- Home
- GLP-1 Centre
- Semaglutide NHS access
Reviewed by Dr Sarah Mitchell, PhD · Editorial Board
Semaglutide on the NHS — UK access pathways
The honest picture of how semaglutide (Ozempic for type 2 diabetes, Wegovy for weight management, Rybelsus oral) is accessed on the NHS in 2026 — eligibility criteria, the service pathway, and realistic expectations. Educational only; confirm current NICE guidance and local commissioning with your GP.
The three NHS doors for semaglutide
- Type 2 diabetes — Ozempic (weekly injection). Routinely prescribed in NHS diabetes services where it fits NICE NG28 treatment criteria, typically after metformin and where there is a need for additional glycaemic control plus cardiovascular benefit. The GP or diabetes specialist makes the call.
- Type 2 diabetes — Rybelsus (oral semaglutide, daily). Same indication as Ozempic but oral. Some NHS formularies prefer the injectable for cost / supply reasons; some patients prefer oral. Discuss with your prescriber.
- Weight management — Wegovy (NICE TA875). Accessed through specialist weight management services (typically tier 3). Eligibility is set by NICE TA875 and local commissioning.
Wegovy NHS eligibility under NICE TA875
The published criteria for NHS Wegovy via specialist weight management services are:
- BMI ≥ 35 with at least one weight-related comorbidity (type 2 diabetes, hypertension, dyslipidaemia, obstructive sleep apnoea, cardiovascular disease), or
- BMI ≥ 30 in defined ethnic groups (South Asian, Chinese, Black African, African-Caribbean, Middle Eastern) where lower BMI thresholds apply.
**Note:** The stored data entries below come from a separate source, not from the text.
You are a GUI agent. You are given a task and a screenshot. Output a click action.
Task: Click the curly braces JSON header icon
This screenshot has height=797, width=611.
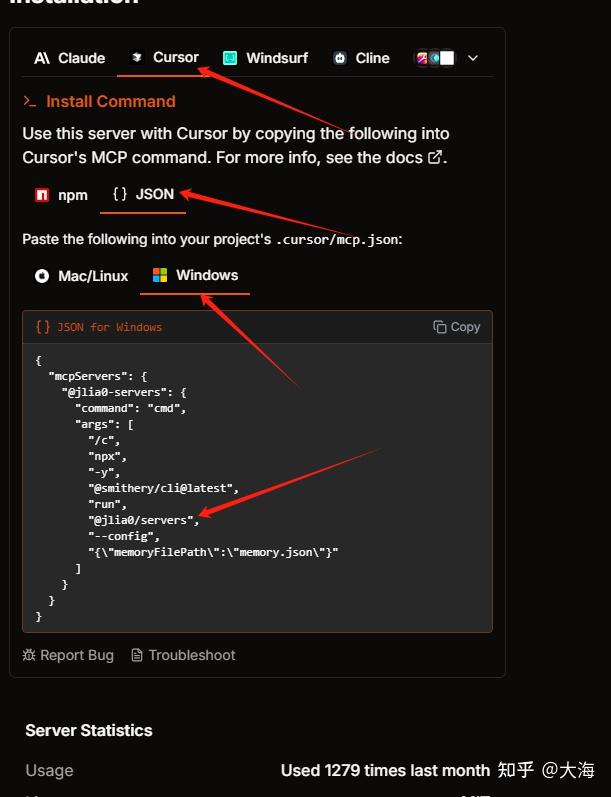pyautogui.click(x=43, y=327)
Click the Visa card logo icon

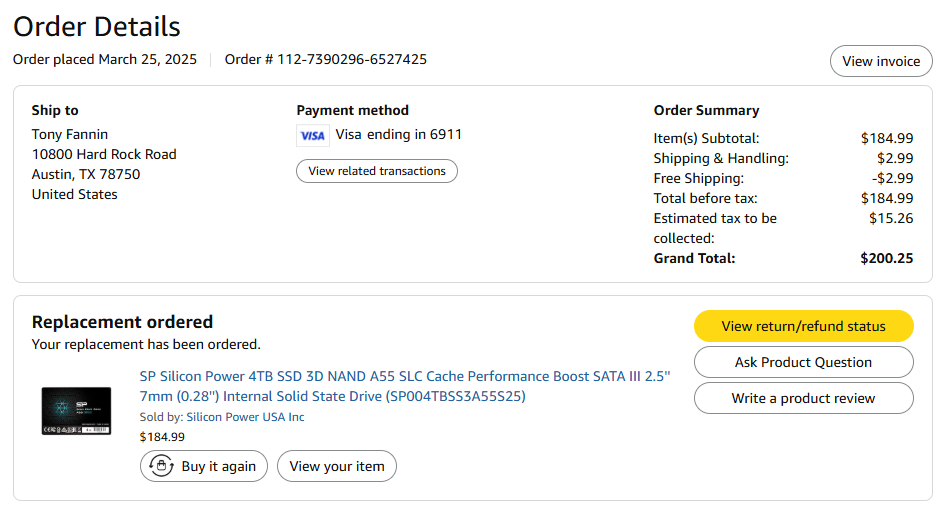(313, 136)
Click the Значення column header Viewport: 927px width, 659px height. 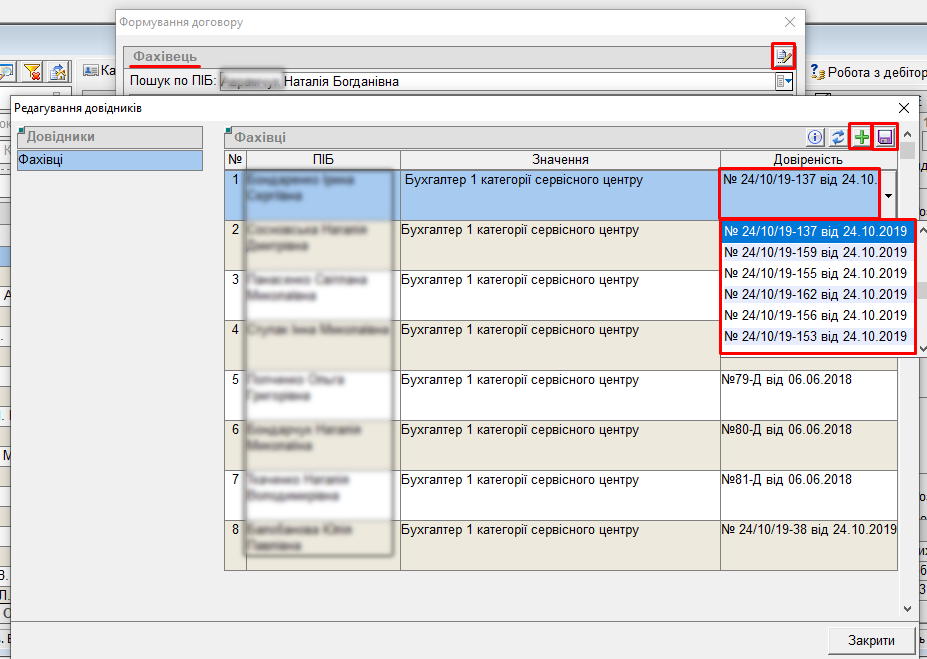tap(560, 160)
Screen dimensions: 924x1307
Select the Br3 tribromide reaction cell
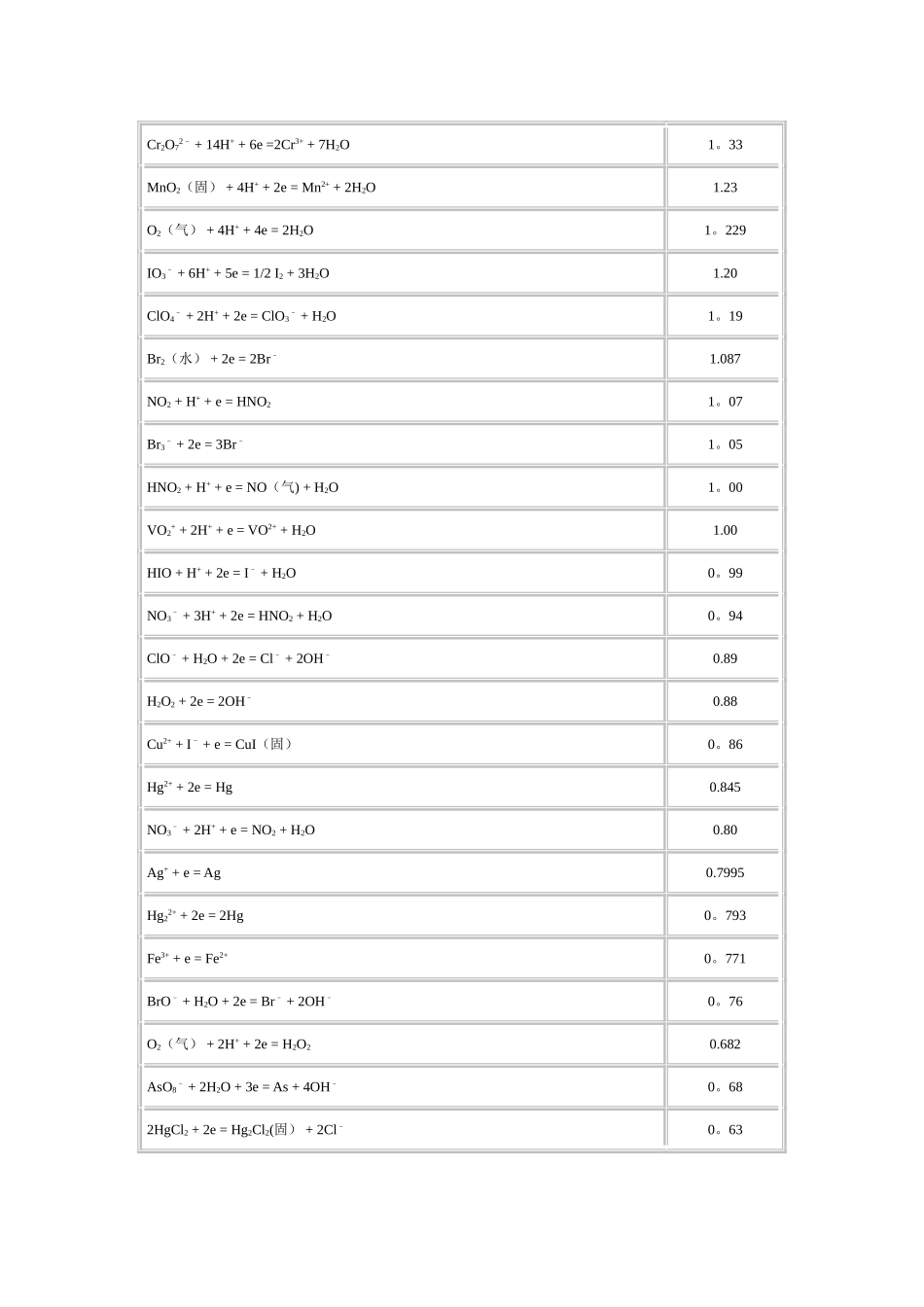point(403,444)
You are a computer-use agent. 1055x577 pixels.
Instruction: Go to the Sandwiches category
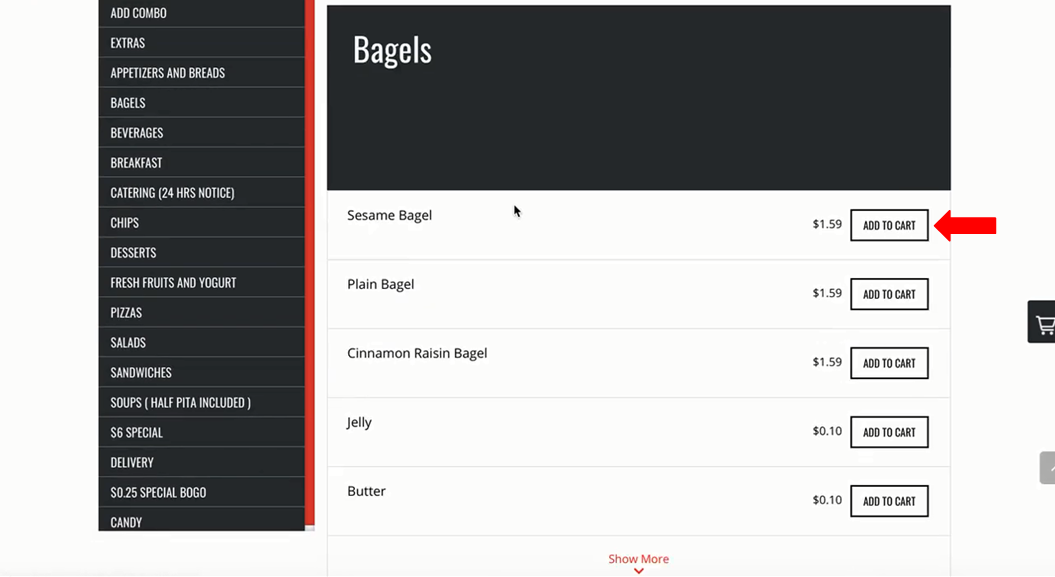click(x=201, y=373)
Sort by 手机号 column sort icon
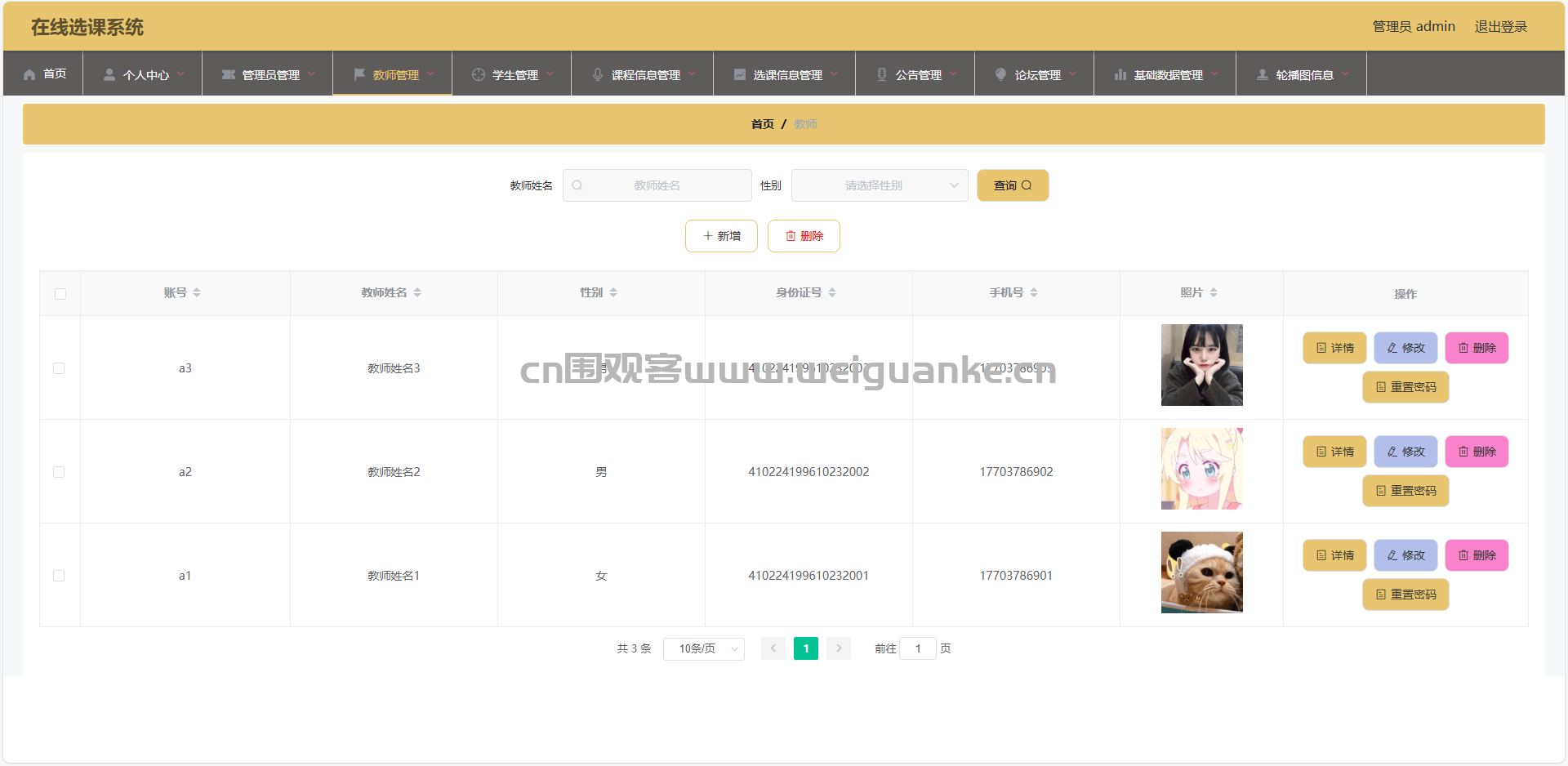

The treatment is licensed for use alongside a reduced-calorie diet and increased physical activity, and continued only while clinically appropriate. NICE TA875 covers two years of treatment in specialist services; longer-term continuation depends on local commissioning arrangements.
Ozempic NHS eligibility
Ozempic is licensed for the management of type 2 diabetes. NICE NG28 and local formularies set the prescribing position; semaglutide is generally an option after metformin (or in metformin-intolerant patients), particularly where cardiovascular risk reduction is relevant or where weight reduction would be clinically helpful. Ozempic is not licensed for weight loss alone; UK prescribers may not prescribe it off-label for weight management on the NHS.
The realistic wait picture
For diabetes access, the wait is the standard GP / diabetes service wait in your area — typically days to weeks. For weight management access (Wegovy), the wait depends on local tier-3 service capacity and is often substantial; some regions have lists of months to over a year. This is the most common reason patients turn to private prescribers; see NHS vs private GLP-1 for an honest comparison.
How to get started
- For diabetes: book a routine GP appointment, ask about whether semaglutide (Ozempic) or oral semaglutide (Rybelsus) fits your treatment plan. Have your most recent HbA1c, cardiovascular risk score, and current medication list ready.
- For weight management: ask your GP for a referral to your local specialist weight management service. Be prepared: your BMI, weight-related comorbidities, previous weight-loss attempts (diet, lifestyle, medication, surgery considerations) will all be reviewed.
- Either pathway: raise any contraindications yourself — personal or family history of medullary thyroid carcinoma, MEN2, history of pancreatitis, current pregnancy or pregnancy planning.
What semaglutide NHS access does not give you
- Choice of brand. The NHS prescribes the licensed formulation that matches your indication. You don't get to ask for Ozempic if you only have a weight-management indication.
- Faster diabetes appointments than your local service offers. The medicine is licensed; the bottleneck is the clinic appointment, not the medicine.
- Lifestyle bypass. Both Wegovy and Ozempic are licensed alongside diet and activity intervention. NHS services expect engagement with that, not in addition to but as part of the treatment.
If you cannot get NHS semaglutide
The two lawful UK alternatives are: (a) wait for your NHS pathway (capacity does change as commissioning evolves), or (b) access via a GMC-registered private prescriber working with a regulated UK pharmacy — see private clinics — what good looks like and our how to check a UK pharmacy guide. Do not use social-media sellers, Telegram, or grey-market suppliers — the MHRA has issued repeated alerts on counterfeit semaglutide, including pens that contained insulin rather than semaglutide.